Pointing listing for text and elements:
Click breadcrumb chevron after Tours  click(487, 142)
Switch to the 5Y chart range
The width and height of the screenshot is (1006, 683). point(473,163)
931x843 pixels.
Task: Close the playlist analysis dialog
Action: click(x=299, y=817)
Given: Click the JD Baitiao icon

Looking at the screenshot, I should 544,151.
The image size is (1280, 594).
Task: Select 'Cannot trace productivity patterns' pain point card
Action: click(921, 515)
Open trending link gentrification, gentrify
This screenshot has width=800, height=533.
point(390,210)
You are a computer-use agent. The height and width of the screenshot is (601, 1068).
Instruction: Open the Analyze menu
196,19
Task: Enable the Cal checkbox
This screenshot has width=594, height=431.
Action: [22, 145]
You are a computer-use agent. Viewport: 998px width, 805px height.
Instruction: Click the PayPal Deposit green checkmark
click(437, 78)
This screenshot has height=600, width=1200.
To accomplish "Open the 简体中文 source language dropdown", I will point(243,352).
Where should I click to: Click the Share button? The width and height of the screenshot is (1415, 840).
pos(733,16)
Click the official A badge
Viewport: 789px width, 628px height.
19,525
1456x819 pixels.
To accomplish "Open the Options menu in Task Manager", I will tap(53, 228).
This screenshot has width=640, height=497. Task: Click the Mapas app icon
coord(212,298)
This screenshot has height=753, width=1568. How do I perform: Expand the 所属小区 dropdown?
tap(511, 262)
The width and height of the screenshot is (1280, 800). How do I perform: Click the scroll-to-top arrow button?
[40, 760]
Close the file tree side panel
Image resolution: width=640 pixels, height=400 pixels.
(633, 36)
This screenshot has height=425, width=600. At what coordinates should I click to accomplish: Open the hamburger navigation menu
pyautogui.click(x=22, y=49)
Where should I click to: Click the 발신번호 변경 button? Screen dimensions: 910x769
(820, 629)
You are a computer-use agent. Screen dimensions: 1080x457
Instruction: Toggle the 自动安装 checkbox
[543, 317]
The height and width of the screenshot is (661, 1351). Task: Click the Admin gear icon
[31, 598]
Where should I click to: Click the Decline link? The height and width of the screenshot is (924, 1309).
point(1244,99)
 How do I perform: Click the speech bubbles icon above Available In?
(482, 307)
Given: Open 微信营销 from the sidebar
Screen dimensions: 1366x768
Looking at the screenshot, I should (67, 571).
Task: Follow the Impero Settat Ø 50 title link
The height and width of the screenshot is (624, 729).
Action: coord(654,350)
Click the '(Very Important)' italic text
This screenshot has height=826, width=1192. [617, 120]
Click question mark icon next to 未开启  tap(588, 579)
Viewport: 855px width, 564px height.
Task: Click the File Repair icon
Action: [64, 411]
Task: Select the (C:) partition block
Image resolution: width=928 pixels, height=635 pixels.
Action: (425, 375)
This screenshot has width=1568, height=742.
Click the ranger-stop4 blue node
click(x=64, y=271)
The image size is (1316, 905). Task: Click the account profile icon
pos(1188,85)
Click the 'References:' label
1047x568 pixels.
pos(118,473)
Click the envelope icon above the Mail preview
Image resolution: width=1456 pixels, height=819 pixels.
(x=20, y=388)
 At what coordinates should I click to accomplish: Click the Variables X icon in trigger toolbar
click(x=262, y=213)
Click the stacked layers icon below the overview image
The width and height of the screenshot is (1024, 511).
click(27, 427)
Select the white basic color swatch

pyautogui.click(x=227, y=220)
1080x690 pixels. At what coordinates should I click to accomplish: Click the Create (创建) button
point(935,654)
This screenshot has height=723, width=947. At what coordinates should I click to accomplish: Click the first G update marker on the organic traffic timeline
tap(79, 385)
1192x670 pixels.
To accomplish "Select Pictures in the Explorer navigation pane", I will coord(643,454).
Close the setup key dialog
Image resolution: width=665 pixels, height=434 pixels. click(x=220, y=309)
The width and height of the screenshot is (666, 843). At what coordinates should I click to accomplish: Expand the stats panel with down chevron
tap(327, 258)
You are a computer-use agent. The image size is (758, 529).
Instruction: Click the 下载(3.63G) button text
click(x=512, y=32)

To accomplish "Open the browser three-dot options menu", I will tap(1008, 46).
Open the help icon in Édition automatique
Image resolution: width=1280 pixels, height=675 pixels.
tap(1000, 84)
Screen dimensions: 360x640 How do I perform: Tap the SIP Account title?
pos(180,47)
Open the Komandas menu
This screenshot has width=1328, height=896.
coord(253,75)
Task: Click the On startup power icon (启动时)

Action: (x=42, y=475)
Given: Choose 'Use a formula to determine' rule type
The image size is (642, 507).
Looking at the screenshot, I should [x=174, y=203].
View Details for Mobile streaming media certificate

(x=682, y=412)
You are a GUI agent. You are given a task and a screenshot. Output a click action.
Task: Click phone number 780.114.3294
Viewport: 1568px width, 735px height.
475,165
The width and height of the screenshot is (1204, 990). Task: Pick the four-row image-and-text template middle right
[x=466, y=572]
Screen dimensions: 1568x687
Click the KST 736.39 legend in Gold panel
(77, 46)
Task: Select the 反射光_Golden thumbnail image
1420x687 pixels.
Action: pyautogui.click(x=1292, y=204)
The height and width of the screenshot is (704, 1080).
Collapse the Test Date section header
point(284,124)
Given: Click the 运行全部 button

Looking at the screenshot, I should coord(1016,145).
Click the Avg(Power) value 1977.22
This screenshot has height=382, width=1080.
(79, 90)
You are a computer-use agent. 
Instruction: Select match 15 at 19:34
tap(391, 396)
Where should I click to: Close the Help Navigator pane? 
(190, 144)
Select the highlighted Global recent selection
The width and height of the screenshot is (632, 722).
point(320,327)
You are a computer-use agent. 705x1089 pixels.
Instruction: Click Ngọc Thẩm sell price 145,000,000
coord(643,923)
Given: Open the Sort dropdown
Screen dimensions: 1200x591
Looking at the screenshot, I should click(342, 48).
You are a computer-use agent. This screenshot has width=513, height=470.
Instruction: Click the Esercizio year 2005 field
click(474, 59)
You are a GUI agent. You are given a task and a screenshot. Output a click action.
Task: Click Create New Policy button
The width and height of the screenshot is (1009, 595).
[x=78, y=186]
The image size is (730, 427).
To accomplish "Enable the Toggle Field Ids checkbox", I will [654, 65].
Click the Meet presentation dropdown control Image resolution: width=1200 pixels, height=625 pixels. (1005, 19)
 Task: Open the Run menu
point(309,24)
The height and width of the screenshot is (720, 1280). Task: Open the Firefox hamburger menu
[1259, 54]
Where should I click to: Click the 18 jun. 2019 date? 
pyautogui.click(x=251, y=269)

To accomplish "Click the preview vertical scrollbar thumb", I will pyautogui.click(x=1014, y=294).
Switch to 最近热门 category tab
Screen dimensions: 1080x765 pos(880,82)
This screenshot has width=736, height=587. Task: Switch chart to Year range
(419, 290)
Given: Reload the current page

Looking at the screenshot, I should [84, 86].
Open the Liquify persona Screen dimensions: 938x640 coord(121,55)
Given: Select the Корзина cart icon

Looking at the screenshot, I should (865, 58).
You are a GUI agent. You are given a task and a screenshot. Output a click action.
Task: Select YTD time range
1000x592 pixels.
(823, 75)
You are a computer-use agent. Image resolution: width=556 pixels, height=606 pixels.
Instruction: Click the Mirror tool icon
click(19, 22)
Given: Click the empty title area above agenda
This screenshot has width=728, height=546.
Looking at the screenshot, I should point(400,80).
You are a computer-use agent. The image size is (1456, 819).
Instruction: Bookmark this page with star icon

WORK TO COMPLETE
Swap "Instruction" for "Command" everywhere in the listing above, leaving every other part unchanged.

EXERCISE RESPONSE
Click breadcrumb chevron after Tours  click(487, 142)
Switch to the 5Y chart range
The width and height of the screenshot is (1006, 683). point(473,163)
931x843 pixels.
Task: Close the playlist analysis dialog
Action: click(x=299, y=817)
Given: Click the JD Baitiao icon

Looking at the screenshot, I should 544,151.
The image size is (1280, 594).
Task: Select 'Cannot trace productivity patterns' pain point card
Action: click(921, 515)
Open trending link gentrification, gentrify
This screenshot has width=800, height=533.
point(390,210)
You are a computer-use agent. The height and width of the screenshot is (601, 1068).
Command: Open the Analyze menu
196,19
Task: Enable the Cal checkbox
This screenshot has width=594, height=431.
Action: [22, 145]
You are a computer-use agent. Viewport: 998px width, 805px height.
Command: Click the PayPal Deposit green checkmark
click(437, 78)
This screenshot has height=600, width=1200.
To accomplish "Open the 简体中文 source language dropdown", I will point(243,352).
Where should I click to: Click the Share button? The width and height of the screenshot is (1415, 840).
pos(733,16)
Click the official A badge
Viewport: 789px width, 628px height.
19,525
1456x819 pixels.
To accomplish "Open the Options menu in Task Manager", I will tap(53, 228).
This screenshot has width=640, height=497. Task: Click the Mapas app icon
coord(212,298)
This screenshot has height=753, width=1568. How do I perform: Expand the 所属小区 dropdown?
tap(511, 262)
The width and height of the screenshot is (1280, 800). How do I perform: Click the scroll-to-top arrow button?
[40, 760]
Close the file tree side panel
Image resolution: width=640 pixels, height=400 pixels.
(633, 36)
This screenshot has height=425, width=600. At what coordinates should I click to accomplish: Open the hamburger navigation menu
pyautogui.click(x=22, y=49)
Where should I click to: Click the 발신번호 변경 button? Screen dimensions: 910x769
(820, 629)
You are a computer-use agent. Screen dimensions: 1080x457
Command: Toggle the 自动安装 checkbox
[543, 317]
The height and width of the screenshot is (661, 1351). Task: Click the Admin gear icon
[31, 598]
Where should I click to: Click the Decline link? The height and width of the screenshot is (924, 1309).
point(1244,99)
 How do I perform: Click the speech bubbles icon above Available In?
(482, 307)
Given: Open 微信营销 from the sidebar
Screen dimensions: 1366x768
Looking at the screenshot, I should (67, 571).
Task: Follow the Impero Settat Ø 50 title link
The height and width of the screenshot is (624, 729).
Action: coord(654,350)
Click the '(Very Important)' italic text
This screenshot has height=826, width=1192. [617, 120]
Click question mark icon next to 未开启  tap(588, 579)
Viewport: 855px width, 564px height.
Task: Click the File Repair icon
Action: [64, 411]
Task: Select the (C:) partition block
Image resolution: width=928 pixels, height=635 pixels.
Action: (425, 375)
This screenshot has width=1568, height=742.
Click the ranger-stop4 blue node
click(x=64, y=271)
The image size is (1316, 905). Task: Click the account profile icon
pos(1188,85)
Click the 'References:' label
1047x568 pixels.
pos(118,473)
Click the envelope icon above the Mail preview
Image resolution: width=1456 pixels, height=819 pixels.
(x=20, y=388)
 At what coordinates should I click to accomplish: Click the Variables X icon in trigger toolbar
click(x=262, y=213)
Click the stacked layers icon below the overview image
The width and height of the screenshot is (1024, 511).
click(27, 427)
Select the white basic color swatch

pyautogui.click(x=227, y=220)
1080x690 pixels. At what coordinates should I click to accomplish: Click the Create (创建) button
point(935,654)
This screenshot has height=723, width=947. At what coordinates should I click to accomplish: Click the first G update marker on the organic traffic timeline
tap(79, 385)
1192x670 pixels.
To accomplish "Select Pictures in the Explorer navigation pane", I will coord(643,454).
Close the setup key dialog
Image resolution: width=665 pixels, height=434 pixels. click(x=220, y=309)
The width and height of the screenshot is (666, 843). At what coordinates should I click to accomplish: Expand the stats panel with down chevron
tap(327, 258)
You are a computer-use agent. The image size is (758, 529).
Command: Click the 下载(3.63G) button text
click(x=512, y=32)

To accomplish "Open the browser three-dot options menu", I will tap(1008, 46).
Open the help icon in Édition automatique
Image resolution: width=1280 pixels, height=675 pixels.
tap(1000, 84)
Screen dimensions: 360x640 How do I perform: Tap the SIP Account title?
pos(180,47)
Open the Komandas menu
This screenshot has width=1328, height=896.
coord(253,75)
Task: Click the On startup power icon (启动时)

Action: (x=42, y=475)
Given: Choose 'Use a formula to determine' rule type
The image size is (642, 507).
Looking at the screenshot, I should [x=174, y=203].
View Details for Mobile streaming media certificate

(x=682, y=412)
You are a GUI agent. You are given a task and a screenshot. Output a click action.
Task: Click phone number 780.114.3294
Viewport: 1568px width, 735px height.
475,165
The width and height of the screenshot is (1204, 990). Task: Pick the four-row image-and-text template middle right
[x=466, y=572]
Screen dimensions: 1568x687
Click the KST 736.39 legend in Gold panel
(77, 46)
Task: Select the 反射光_Golden thumbnail image
1420x687 pixels.
Action: pyautogui.click(x=1292, y=204)
The height and width of the screenshot is (704, 1080).
Collapse the Test Date section header
point(284,124)
Given: Click the 运行全部 button

Looking at the screenshot, I should coord(1016,145).
Click the Avg(Power) value 1977.22
This screenshot has height=382, width=1080.
(79, 90)
You are a computer-use agent. 
Command: Select match 15 at 19:34
tap(391, 396)
Where should I click to: Close the Help Navigator pane? 
(190, 144)
Select the highlighted Global recent selection
The width and height of the screenshot is (632, 722).
point(320,327)
You are a computer-use agent. 705x1089 pixels.
Command: Click Ngọc Thẩm sell price 145,000,000
coord(643,923)
Given: Open the Sort dropdown
Screen dimensions: 1200x591
Looking at the screenshot, I should click(342, 48).
You are a computer-use agent. This screenshot has width=513, height=470.
Command: Click the Esercizio year 2005 field
click(474, 59)
You are a GUI agent. You are given a task and a screenshot. Output a click action.
Task: Click Create New Policy button
The width and height of the screenshot is (1009, 595).
[x=78, y=186]
The image size is (730, 427).
To accomplish "Enable the Toggle Field Ids checkbox", I will [654, 65].
Click the Meet presentation dropdown control Image resolution: width=1200 pixels, height=625 pixels. (1005, 19)
 Task: Open the Run menu
point(309,24)
The height and width of the screenshot is (720, 1280). Task: Open the Firefox hamburger menu
[1259, 54]
Where should I click to: Click the 18 jun. 2019 date? 
pyautogui.click(x=251, y=269)

To accomplish "Click the preview vertical scrollbar thumb", I will pyautogui.click(x=1014, y=294).
Switch to 最近热门 category tab
Screen dimensions: 1080x765 pos(880,82)
This screenshot has width=736, height=587. Task: Switch chart to Year range
(419, 290)
Given: Reload the current page

Looking at the screenshot, I should [84, 86].
Open the Liquify persona Screen dimensions: 938x640 coord(121,55)
Given: Select the Корзина cart icon

Looking at the screenshot, I should (865, 58).
You are a GUI agent. You are given a task and a screenshot. Output a click action.
Task: Select YTD time range
1000x592 pixels.
(823, 75)
You are a computer-use agent. Image resolution: width=556 pixels, height=606 pixels.
Command: Click the Mirror tool icon
click(19, 22)
Given: Click the empty title area above agenda
This screenshot has width=728, height=546.
Looking at the screenshot, I should point(400,80).
You are a computer-use agent. The image size is (1456, 819).
Command: Bookmark this page with star icon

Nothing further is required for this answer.